◆ What you should do
Output each record below exactly, and include all of them.

====== Records to process

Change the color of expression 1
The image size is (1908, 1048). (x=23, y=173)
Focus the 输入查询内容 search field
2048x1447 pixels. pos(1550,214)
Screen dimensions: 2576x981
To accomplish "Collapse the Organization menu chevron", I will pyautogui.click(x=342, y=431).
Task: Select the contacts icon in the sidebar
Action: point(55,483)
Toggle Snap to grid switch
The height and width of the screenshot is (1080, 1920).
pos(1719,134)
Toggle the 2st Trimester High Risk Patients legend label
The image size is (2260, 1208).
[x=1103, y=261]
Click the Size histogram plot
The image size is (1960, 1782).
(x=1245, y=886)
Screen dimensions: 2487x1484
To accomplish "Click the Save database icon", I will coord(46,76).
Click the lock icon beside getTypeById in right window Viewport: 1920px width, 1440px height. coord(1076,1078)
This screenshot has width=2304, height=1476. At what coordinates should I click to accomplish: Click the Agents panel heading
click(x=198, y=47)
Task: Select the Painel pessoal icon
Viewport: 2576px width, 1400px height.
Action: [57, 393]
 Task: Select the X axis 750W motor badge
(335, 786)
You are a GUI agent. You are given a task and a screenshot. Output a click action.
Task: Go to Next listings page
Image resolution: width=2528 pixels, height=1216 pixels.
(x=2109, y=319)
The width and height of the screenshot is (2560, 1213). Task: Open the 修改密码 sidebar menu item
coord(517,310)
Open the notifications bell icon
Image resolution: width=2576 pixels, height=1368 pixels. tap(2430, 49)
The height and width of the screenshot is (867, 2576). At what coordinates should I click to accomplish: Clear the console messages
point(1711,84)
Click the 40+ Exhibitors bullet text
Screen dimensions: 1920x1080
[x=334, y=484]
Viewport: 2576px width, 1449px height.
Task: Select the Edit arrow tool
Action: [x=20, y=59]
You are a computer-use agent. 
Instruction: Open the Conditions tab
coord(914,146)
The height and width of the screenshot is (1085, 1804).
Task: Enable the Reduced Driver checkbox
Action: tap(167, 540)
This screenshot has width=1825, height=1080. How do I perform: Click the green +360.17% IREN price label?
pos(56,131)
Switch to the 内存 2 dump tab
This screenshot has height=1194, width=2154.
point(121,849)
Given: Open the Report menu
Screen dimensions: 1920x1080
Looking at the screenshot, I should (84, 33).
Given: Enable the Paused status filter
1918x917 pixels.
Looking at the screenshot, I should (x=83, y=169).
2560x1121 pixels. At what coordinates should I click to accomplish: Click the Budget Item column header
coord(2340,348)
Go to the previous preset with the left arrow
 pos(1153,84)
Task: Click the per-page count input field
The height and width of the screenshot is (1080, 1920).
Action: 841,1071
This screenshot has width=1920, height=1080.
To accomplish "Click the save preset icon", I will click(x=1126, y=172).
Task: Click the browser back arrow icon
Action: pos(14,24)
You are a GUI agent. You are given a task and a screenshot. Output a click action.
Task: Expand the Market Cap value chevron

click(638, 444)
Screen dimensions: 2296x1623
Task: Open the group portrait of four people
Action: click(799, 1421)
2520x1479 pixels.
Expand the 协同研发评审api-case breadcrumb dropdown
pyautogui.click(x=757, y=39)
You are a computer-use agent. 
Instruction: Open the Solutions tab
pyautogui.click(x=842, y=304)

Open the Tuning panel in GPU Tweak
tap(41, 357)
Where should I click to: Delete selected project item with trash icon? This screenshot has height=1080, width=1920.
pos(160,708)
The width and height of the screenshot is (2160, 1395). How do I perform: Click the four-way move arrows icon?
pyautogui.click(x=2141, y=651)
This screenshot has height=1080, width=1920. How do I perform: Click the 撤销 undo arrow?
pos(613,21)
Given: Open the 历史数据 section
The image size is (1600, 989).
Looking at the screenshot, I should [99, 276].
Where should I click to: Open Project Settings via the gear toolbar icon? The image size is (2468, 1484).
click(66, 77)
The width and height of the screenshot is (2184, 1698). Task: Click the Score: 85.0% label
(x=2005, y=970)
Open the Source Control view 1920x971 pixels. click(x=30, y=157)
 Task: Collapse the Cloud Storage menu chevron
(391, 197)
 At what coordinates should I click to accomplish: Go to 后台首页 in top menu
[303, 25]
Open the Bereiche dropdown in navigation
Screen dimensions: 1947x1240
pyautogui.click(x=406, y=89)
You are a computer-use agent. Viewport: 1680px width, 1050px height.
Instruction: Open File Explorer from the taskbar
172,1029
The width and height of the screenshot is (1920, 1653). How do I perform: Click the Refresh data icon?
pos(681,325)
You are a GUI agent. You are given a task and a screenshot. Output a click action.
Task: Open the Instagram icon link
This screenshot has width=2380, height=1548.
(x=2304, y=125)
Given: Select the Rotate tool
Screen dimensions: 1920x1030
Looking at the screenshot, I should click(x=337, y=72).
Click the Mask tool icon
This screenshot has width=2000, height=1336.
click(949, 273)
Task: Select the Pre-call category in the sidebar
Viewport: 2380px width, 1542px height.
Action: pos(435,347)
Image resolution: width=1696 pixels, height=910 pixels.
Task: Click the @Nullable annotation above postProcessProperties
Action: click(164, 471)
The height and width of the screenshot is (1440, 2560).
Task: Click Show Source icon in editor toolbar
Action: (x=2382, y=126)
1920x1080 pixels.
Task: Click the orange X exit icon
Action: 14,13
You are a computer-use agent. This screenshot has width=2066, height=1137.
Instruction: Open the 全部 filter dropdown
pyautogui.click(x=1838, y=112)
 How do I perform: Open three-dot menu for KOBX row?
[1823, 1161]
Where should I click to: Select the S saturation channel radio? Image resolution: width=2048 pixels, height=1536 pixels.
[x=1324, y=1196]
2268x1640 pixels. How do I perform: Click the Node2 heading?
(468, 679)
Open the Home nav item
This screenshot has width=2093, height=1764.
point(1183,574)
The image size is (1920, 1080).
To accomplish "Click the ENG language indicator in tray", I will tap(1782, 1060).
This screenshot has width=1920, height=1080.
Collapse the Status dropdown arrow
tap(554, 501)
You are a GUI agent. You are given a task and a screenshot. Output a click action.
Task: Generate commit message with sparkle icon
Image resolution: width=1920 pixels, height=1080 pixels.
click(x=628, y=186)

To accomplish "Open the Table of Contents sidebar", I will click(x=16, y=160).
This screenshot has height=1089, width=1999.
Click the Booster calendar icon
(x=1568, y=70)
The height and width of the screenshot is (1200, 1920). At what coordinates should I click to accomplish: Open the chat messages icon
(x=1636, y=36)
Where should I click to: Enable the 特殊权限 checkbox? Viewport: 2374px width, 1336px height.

============

◆ Solution for this task
Change the color of expression 1
The image size is (1908, 1048). (x=23, y=173)
Focus the 输入查询内容 search field
2048x1447 pixels. pos(1550,214)
Screen dimensions: 2576x981
To accomplish "Collapse the Organization menu chevron", I will pyautogui.click(x=342, y=431).
Task: Select the contacts icon in the sidebar
Action: point(55,483)
Toggle Snap to grid switch
The height and width of the screenshot is (1080, 1920).
pos(1719,134)
Toggle the 2st Trimester High Risk Patients legend label
The image size is (2260, 1208).
[x=1103, y=261]
Click the Size histogram plot
The image size is (1960, 1782).
(x=1245, y=886)
Screen dimensions: 2487x1484
To accomplish "Click the Save database icon", I will coord(46,76).
Click the lock icon beside getTypeById in right window Viewport: 1920px width, 1440px height. coord(1076,1078)
This screenshot has width=2304, height=1476. At what coordinates should I click to accomplish: Click the Agents panel heading
click(x=198, y=47)
Task: Select the Painel pessoal icon
Viewport: 2576px width, 1400px height.
Action: [57, 393]
 Task: Select the X axis 750W motor badge
(335, 786)
You are a GUI agent. You are given a task and a screenshot. Output a click action.
Task: Go to Next listings page
Image resolution: width=2528 pixels, height=1216 pixels.
(x=2109, y=319)
The width and height of the screenshot is (2560, 1213). Task: Open the 修改密码 sidebar menu item
coord(517,310)
Open the notifications bell icon
Image resolution: width=2576 pixels, height=1368 pixels. tap(2430, 49)
The height and width of the screenshot is (867, 2576). At what coordinates should I click to accomplish: Clear the console messages
point(1711,84)
Click the 40+ Exhibitors bullet text
Screen dimensions: 1920x1080
[x=334, y=484]
Viewport: 2576px width, 1449px height.
Task: Select the Edit arrow tool
Action: [x=20, y=59]
You are a computer-use agent. 
Instruction: Open the Conditions tab
coord(914,146)
The height and width of the screenshot is (1085, 1804).
Task: Enable the Reduced Driver checkbox
Action: tap(167, 540)
This screenshot has width=1825, height=1080. How do I perform: Click the green +360.17% IREN price label?
pos(56,131)
Switch to the 内存 2 dump tab
This screenshot has height=1194, width=2154.
point(121,849)
Given: Open the Report menu
Screen dimensions: 1920x1080
Looking at the screenshot, I should (84, 33).
Given: Enable the Paused status filter
1918x917 pixels.
Looking at the screenshot, I should (x=83, y=169).
2560x1121 pixels. At what coordinates should I click to accomplish: Click the Budget Item column header
coord(2340,348)
Go to the previous preset with the left arrow
 pos(1153,84)
Task: Click the per-page count input field
The height and width of the screenshot is (1080, 1920).
Action: 841,1071
This screenshot has width=1920, height=1080.
To accomplish "Click the save preset icon", I will click(x=1126, y=172).
Task: Click the browser back arrow icon
Action: pos(14,24)
You are a GUI agent. You are given a task and a screenshot. Output a click action.
Task: Expand the Market Cap value chevron

click(638, 444)
Screen dimensions: 2296x1623
Task: Open the group portrait of four people
Action: click(799, 1421)
2520x1479 pixels.
Expand the 协同研发评审api-case breadcrumb dropdown
pyautogui.click(x=757, y=39)
You are a computer-use agent. 
Instruction: Open the Solutions tab
pyautogui.click(x=842, y=304)

Open the Tuning panel in GPU Tweak
tap(41, 357)
Where should I click to: Delete selected project item with trash icon? This screenshot has height=1080, width=1920.
pos(160,708)
The width and height of the screenshot is (2160, 1395). How do I perform: Click the four-way move arrows icon?
pyautogui.click(x=2141, y=651)
This screenshot has height=1080, width=1920. How do I perform: Click the 撤销 undo arrow?
pos(613,21)
Given: Open the 历史数据 section
The image size is (1600, 989).
Looking at the screenshot, I should [99, 276].
Where should I click to: Open Project Settings via the gear toolbar icon? The image size is (2468, 1484).
click(66, 77)
The width and height of the screenshot is (2184, 1698). Task: Click the Score: 85.0% label
(x=2005, y=970)
Open the Source Control view 1920x971 pixels. click(x=30, y=157)
 Task: Collapse the Cloud Storage menu chevron
(391, 197)
 At what coordinates should I click to accomplish: Go to 后台首页 in top menu
[303, 25]
Open the Bereiche dropdown in navigation
Screen dimensions: 1947x1240
pyautogui.click(x=406, y=89)
You are a computer-use agent. Viewport: 1680px width, 1050px height.
Instruction: Open File Explorer from the taskbar
172,1029
The width and height of the screenshot is (1920, 1653). How do I perform: Click the Refresh data icon?
pos(681,325)
You are a GUI agent. You are given a task and a screenshot. Output a click action.
Task: Open the Instagram icon link
This screenshot has width=2380, height=1548.
(x=2304, y=125)
Given: Select the Rotate tool
Screen dimensions: 1920x1030
Looking at the screenshot, I should click(x=337, y=72).
Click the Mask tool icon
This screenshot has width=2000, height=1336.
click(949, 273)
Task: Select the Pre-call category in the sidebar
Viewport: 2380px width, 1542px height.
Action: pos(435,347)
Image resolution: width=1696 pixels, height=910 pixels.
Task: Click the @Nullable annotation above postProcessProperties
Action: click(164, 471)
The height and width of the screenshot is (1440, 2560).
Task: Click Show Source icon in editor toolbar
Action: (x=2382, y=126)
1920x1080 pixels.
Task: Click the orange X exit icon
Action: 14,13
You are a computer-use agent. This screenshot has width=2066, height=1137.
Instruction: Open the 全部 filter dropdown
pyautogui.click(x=1838, y=112)
 How do I perform: Open three-dot menu for KOBX row?
[1823, 1161]
Where should I click to: Select the S saturation channel radio? Image resolution: width=2048 pixels, height=1536 pixels.
[x=1324, y=1196]
2268x1640 pixels. How do I perform: Click the Node2 heading?
(468, 679)
Open the Home nav item
This screenshot has width=2093, height=1764.
point(1183,574)
The image size is (1920, 1080).
To accomplish "Click the ENG language indicator in tray", I will tap(1782, 1060).
This screenshot has width=1920, height=1080.
Collapse the Status dropdown arrow
tap(554, 501)
You are a GUI agent. You are given a task and a screenshot. Output a click action.
Task: Generate commit message with sparkle icon
Image resolution: width=1920 pixels, height=1080 pixels.
click(x=628, y=186)

To accomplish "Open the Table of Contents sidebar", I will click(x=16, y=160).
This screenshot has height=1089, width=1999.
Click the Booster calendar icon
(x=1568, y=70)
The height and width of the screenshot is (1200, 1920). At what coordinates should I click to accomplish: Open the chat messages icon
(x=1636, y=36)
Where should I click to: Enable the 特殊权限 checkbox? Viewport: 2374px width, 1336px height.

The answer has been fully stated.